■ **Exercício curto**
Para cada afirmação a seguir, diga sim ou não, conforme ela concorde ou não com o texto sobre a violência nas escolas, e cite literalmente as palavras do texto que decidem a resposta. 1. Quem escreve o texto ainda está em plena atividade em sala de aula. 2. O programa Amigos da Escola abria a escola nos fins de semana somente para alunos ali matriculados. 3. Um adolescente que jogava bola na quadra foi assassinado por outros adolescentes.

■ **Texto fornecido**
* * *

Mesmo aposentado, continuo a conviver com colegas que ainda estão em plena atividade em sala de aula. E cada vez mais fico preocupado com o que está acontecendo nas escolas. Sou daquele tempo em que o professor era um herói para seus alunos, fossem crianças ou adolescentes. O respeito era tão grande que o aluno considerava seu professor tanto quanto seus pais. É verdade que alguns docentes mantinham esse respeito pelo medo, com atitudes autoritárias, mas isso não era a regra. A grande maioria se dedicava aos alunos como a seus filhos. E a escola era como uma igreja: um local sagrado.
Hoje, a violência entre alunos e contra professores não é mais uma novidade em nossos dias. Cito como um caso exemplar a ocorrência em uma instituição de ensino público de Campo Grande. Já faz um certo tempo. A escola desenvolvia um programa de aproximação da comunidade chamado Amigos da Escola que foi interrompido por uma tragédia.
Basicamente, o programa abria a escola nos fins de semana para uso da comunidade, independente de ser ou não aluno ali matriculado, para atividades recreativas.
Penso que esta política de aproximação pode levar a comunidade a defender e respeitar a escola como um patrimônio de todos e como um espaço comunitário de multiuso. Infelizmente este processo de aprendizado vem sendo confrontado com a violência cotidiana cada vez mais intensa e com a sua irmã siamesa, a impunidade. No caso em pauta, um adolescente, que jogava bola na quadra, foi estupidamente assassinado por outros adolescentes.

* * *

■ **Material fornecido**
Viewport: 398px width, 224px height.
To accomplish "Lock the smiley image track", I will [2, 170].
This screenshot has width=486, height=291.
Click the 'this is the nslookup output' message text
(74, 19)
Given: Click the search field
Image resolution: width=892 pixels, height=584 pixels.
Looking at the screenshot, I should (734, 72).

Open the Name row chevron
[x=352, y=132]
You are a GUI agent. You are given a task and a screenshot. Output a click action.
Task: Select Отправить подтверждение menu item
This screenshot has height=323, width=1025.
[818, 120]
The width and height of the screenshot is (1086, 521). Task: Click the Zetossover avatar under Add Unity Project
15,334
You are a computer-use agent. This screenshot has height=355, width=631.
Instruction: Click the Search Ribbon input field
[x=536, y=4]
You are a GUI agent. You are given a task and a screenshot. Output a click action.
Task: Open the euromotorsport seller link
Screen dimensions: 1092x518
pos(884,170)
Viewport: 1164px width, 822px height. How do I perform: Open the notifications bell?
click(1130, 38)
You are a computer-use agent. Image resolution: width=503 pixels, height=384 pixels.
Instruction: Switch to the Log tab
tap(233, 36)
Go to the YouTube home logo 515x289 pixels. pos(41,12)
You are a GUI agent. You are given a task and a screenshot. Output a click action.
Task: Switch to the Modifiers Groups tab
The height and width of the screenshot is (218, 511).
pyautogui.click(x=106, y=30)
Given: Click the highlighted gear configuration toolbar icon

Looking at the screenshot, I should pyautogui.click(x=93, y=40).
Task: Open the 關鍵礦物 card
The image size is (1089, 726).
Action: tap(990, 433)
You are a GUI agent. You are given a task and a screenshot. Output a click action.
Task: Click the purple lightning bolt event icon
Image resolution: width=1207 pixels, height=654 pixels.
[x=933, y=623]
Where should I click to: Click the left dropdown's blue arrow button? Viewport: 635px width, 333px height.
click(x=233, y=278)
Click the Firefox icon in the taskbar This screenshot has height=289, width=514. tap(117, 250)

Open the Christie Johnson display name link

* * *

■ **Resultado correto**
1. Não: "Mesmo aposentado, continuo a conviver com colegas que ainda estão em plena atividade em sala de aula."
2. Não: "independente de ser ou não aluno ali matriculado"
3. Sim: "um adolescente, que jogava bola na quadra, foi estupidamente assassinado por outros adolescentes"